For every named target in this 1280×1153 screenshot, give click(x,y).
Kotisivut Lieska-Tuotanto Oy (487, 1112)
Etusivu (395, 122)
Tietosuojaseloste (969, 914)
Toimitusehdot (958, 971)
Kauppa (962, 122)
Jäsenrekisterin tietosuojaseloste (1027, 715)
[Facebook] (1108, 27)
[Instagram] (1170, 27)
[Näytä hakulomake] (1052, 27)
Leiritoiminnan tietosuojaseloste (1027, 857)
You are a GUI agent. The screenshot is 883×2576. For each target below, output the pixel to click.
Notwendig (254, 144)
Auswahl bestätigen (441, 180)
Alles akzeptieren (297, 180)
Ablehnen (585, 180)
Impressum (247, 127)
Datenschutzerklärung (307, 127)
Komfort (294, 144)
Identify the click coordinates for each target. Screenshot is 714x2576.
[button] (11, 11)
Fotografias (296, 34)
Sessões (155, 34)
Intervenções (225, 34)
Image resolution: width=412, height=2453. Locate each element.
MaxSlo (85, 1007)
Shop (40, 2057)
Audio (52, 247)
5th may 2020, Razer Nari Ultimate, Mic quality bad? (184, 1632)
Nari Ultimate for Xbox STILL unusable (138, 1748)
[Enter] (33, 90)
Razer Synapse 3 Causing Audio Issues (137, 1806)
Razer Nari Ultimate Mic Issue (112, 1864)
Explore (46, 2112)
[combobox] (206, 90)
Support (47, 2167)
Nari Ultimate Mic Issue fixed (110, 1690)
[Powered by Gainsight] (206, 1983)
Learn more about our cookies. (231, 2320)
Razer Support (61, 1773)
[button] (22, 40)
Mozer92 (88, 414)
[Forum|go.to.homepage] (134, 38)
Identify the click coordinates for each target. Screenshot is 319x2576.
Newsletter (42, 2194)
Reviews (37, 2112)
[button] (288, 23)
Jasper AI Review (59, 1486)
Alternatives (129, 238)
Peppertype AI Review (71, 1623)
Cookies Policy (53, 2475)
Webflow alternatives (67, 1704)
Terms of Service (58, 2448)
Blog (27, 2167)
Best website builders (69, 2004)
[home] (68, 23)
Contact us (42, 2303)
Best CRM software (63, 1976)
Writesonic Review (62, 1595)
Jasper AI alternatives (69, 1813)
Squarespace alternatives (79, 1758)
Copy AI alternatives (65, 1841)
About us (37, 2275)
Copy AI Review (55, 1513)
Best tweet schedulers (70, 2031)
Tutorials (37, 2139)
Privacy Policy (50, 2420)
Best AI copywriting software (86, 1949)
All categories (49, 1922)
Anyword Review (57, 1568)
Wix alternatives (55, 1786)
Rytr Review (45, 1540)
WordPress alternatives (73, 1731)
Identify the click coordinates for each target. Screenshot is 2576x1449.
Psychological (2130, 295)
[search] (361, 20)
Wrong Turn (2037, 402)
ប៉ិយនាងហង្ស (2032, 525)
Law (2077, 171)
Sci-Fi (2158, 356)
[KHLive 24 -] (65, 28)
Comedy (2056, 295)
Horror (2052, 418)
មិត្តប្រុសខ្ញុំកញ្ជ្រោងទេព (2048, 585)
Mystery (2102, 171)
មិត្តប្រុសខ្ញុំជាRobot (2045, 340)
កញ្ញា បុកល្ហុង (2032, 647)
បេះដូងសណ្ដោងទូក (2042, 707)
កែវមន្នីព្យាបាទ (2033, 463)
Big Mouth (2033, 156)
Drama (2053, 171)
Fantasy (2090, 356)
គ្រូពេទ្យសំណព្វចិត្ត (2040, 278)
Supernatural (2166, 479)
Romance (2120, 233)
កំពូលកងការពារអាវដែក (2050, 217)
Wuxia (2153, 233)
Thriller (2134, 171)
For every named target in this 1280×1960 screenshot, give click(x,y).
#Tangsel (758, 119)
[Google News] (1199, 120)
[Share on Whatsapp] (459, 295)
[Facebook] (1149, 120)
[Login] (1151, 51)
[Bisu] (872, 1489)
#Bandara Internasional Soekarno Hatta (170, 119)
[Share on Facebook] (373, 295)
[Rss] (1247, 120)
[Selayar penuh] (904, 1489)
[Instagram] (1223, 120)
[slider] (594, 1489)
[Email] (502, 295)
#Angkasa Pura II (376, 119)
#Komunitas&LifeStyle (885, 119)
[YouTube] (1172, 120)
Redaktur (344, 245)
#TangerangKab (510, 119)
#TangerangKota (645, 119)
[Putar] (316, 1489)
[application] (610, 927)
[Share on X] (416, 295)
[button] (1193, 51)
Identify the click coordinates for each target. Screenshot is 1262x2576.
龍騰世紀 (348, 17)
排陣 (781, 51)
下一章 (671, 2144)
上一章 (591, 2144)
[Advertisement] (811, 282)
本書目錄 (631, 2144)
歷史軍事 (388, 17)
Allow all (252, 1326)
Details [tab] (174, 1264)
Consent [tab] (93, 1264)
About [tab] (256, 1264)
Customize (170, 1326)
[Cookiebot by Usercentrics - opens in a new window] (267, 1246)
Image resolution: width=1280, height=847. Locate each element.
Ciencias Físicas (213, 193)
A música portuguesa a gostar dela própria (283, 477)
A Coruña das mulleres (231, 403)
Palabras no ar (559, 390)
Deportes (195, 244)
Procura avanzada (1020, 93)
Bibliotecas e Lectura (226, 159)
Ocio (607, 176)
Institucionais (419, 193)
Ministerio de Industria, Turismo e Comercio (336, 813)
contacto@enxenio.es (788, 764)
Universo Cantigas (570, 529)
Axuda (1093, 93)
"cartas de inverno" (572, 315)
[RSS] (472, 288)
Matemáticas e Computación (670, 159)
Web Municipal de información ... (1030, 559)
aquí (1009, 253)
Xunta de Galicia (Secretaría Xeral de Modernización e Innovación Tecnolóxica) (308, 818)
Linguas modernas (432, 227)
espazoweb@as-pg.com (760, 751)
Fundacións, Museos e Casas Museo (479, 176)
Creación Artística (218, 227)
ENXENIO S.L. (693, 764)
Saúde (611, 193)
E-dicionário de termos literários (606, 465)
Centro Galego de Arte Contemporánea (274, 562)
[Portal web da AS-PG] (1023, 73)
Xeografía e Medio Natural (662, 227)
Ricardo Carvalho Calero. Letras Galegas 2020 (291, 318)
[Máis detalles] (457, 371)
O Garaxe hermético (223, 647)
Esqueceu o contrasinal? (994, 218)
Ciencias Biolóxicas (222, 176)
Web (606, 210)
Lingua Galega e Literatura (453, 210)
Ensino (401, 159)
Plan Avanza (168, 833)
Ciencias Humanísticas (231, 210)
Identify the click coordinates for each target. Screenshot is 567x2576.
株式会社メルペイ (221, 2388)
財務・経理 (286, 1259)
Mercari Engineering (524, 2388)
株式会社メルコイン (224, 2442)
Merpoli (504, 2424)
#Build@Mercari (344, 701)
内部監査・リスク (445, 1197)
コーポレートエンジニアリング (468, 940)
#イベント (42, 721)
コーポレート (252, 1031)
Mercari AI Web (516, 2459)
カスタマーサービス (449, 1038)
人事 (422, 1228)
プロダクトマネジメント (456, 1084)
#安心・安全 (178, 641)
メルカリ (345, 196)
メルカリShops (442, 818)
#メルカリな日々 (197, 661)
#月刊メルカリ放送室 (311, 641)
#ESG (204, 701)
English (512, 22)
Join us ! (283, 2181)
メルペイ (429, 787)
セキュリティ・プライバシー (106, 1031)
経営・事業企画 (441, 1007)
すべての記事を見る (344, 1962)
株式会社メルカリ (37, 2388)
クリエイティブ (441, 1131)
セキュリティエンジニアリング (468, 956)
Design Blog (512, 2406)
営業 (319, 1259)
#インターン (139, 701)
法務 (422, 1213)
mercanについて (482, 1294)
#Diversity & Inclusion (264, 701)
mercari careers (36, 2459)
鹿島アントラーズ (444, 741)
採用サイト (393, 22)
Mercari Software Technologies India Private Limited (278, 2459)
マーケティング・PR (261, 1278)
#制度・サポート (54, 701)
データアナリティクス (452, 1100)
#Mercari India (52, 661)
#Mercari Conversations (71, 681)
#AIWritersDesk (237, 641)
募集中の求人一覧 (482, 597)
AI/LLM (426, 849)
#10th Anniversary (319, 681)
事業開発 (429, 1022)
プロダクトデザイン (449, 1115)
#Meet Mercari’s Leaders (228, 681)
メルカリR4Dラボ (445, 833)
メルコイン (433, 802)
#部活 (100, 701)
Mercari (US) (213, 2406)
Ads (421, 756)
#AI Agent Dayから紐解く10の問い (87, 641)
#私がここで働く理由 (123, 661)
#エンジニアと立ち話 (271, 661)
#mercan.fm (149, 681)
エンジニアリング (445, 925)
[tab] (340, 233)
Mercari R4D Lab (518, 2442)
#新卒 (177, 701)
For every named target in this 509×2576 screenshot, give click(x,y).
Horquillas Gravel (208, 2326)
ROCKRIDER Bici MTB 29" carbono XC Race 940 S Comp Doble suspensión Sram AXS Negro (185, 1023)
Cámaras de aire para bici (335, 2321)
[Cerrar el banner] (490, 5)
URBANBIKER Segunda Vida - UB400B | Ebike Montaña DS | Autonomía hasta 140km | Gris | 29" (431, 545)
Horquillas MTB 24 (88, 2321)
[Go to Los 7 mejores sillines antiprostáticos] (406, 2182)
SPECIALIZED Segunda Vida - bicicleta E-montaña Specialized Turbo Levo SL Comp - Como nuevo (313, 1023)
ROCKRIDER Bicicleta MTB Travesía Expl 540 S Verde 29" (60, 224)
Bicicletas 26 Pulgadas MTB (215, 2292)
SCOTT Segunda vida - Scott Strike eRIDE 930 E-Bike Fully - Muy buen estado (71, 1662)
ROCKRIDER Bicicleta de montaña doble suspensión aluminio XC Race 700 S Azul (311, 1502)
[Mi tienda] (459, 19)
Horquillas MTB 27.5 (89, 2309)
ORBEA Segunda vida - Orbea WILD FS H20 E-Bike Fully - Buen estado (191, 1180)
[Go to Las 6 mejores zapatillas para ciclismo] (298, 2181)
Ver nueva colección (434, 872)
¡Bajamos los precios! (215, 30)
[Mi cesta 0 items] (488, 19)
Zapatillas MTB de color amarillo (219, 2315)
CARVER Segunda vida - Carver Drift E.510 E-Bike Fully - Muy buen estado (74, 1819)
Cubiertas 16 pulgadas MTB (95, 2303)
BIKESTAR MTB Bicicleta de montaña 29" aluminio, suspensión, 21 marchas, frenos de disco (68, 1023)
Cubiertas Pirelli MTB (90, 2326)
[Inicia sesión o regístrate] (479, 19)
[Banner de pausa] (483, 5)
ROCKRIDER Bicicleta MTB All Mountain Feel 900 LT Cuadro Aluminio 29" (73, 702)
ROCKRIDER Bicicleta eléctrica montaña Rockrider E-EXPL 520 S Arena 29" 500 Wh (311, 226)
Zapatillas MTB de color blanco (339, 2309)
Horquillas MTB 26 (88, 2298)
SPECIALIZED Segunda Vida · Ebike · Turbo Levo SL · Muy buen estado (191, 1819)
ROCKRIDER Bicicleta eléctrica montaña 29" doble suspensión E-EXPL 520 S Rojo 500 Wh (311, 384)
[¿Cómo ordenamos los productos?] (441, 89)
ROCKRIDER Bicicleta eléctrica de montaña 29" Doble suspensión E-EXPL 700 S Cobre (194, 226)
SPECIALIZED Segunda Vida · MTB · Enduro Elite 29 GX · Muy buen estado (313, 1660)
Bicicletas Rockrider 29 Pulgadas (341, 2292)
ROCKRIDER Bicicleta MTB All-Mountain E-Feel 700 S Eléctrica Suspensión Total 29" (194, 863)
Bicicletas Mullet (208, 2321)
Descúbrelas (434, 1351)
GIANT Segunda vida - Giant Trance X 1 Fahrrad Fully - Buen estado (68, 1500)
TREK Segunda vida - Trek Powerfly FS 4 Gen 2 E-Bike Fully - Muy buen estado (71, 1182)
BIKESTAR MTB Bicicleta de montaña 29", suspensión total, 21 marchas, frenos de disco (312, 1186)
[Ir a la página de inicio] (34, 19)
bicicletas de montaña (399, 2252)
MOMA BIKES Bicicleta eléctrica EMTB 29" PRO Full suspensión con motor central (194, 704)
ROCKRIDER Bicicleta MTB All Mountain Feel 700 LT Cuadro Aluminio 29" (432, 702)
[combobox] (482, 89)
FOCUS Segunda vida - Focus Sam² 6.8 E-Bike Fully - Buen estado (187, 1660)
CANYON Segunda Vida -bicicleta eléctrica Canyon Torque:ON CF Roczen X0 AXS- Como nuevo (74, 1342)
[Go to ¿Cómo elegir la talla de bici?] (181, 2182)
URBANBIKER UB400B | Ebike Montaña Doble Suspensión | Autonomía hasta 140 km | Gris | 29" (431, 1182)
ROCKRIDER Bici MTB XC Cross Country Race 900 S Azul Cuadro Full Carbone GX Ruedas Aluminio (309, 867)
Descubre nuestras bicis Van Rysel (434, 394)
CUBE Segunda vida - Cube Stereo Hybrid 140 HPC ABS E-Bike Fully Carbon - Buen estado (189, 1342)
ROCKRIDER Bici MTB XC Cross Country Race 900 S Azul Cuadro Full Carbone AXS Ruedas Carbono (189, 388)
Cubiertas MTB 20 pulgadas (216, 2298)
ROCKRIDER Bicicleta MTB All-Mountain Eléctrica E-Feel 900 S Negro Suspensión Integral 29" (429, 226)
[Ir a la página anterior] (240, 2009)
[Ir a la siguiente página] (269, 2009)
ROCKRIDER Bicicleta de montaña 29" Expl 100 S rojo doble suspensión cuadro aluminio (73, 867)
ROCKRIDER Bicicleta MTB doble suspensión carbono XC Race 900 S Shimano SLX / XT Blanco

============================================================

All lines above from the one holding "Mercari (US) (213, 2406)" to the one holding "[Go to Las 6", inclusive, are to be copied exactly; no other line is wanted.

Mercari (US) (213, 2406)
Ads (421, 756)
#AI Agent Dayから紐解く10の問い (87, 641)
#私がここで働く理由 (123, 661)
#エンジニアと立ち話 (271, 661)
#mercan.fm (149, 681)
エンジニアリング (445, 925)
[tab] (340, 233)
Mercari R4D Lab (518, 2442)
#新卒 (177, 701)
For every named target in this 509×2576 screenshot, give click(x,y).
Horquillas Gravel (208, 2326)
ROCKRIDER Bici MTB 29" carbono XC Race 940 S Comp Doble suspensión Sram AXS Negro (185, 1023)
Cámaras de aire para bici (335, 2321)
[Cerrar el banner] (490, 5)
URBANBIKER Segunda Vida - UB400B | Ebike Montaña DS | Autonomía hasta 140km | Gris | 29" (431, 545)
Horquillas MTB 24 (88, 2321)
[Go to Los 7 mejores sillines antiprostáticos] (406, 2182)
SPECIALIZED Segunda Vida - bicicleta E-montaña Specialized Turbo Levo SL Comp - Como nuevo (313, 1023)
ROCKRIDER Bicicleta MTB Travesía Expl 540 S Verde 29" (60, 224)
Bicicletas 26 Pulgadas MTB (215, 2292)
SCOTT Segunda vida - Scott Strike eRIDE 930 E-Bike Fully - Muy buen estado (71, 1662)
ROCKRIDER Bicicleta de montaña doble suspensión aluminio XC Race 700 S Azul (311, 1502)
[Mi tienda] (459, 19)
Horquillas MTB 27.5 (89, 2309)
ORBEA Segunda vida - Orbea WILD FS H20 E-Bike Fully - Buen estado (191, 1180)
[Go to Las 6 mejores zapatillas para ciclismo] (298, 2181)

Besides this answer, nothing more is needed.